INFORMATION SUPPLIED:
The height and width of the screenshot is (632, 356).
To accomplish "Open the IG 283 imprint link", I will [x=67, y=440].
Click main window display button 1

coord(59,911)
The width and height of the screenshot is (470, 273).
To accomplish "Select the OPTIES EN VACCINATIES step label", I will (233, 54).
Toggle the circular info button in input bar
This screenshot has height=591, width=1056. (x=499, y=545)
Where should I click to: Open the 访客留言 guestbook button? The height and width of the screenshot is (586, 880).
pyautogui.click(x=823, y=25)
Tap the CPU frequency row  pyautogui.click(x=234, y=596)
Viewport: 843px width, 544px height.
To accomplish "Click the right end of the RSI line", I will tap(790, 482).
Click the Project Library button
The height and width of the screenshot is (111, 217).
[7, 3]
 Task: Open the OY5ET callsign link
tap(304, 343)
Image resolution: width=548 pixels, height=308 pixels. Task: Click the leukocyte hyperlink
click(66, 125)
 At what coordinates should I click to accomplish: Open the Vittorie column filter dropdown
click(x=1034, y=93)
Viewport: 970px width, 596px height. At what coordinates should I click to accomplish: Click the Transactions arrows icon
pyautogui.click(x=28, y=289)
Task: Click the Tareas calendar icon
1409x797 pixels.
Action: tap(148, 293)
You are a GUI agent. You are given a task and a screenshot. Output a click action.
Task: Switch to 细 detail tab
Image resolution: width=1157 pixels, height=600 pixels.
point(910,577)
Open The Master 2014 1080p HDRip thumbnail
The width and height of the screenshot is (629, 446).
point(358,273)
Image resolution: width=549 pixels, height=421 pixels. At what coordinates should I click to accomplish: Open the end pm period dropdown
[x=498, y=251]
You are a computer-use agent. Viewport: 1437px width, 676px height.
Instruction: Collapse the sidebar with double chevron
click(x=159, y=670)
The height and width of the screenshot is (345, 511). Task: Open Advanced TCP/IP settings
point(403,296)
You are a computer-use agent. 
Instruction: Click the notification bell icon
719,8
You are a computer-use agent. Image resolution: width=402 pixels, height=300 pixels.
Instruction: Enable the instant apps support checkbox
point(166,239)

WRITTEN REQUEST:
Please copy out the data above verbatim, starting at the line that contains "Click main window display button 1" and stopping after the line that contains "This screenshot has".

EXERCISE OUTPUT:
Click main window display button 1

coord(59,911)
The width and height of the screenshot is (470, 273).
To accomplish "Select the OPTIES EN VACCINATIES step label", I will (233, 54).
Toggle the circular info button in input bar
This screenshot has height=591, width=1056. (x=499, y=545)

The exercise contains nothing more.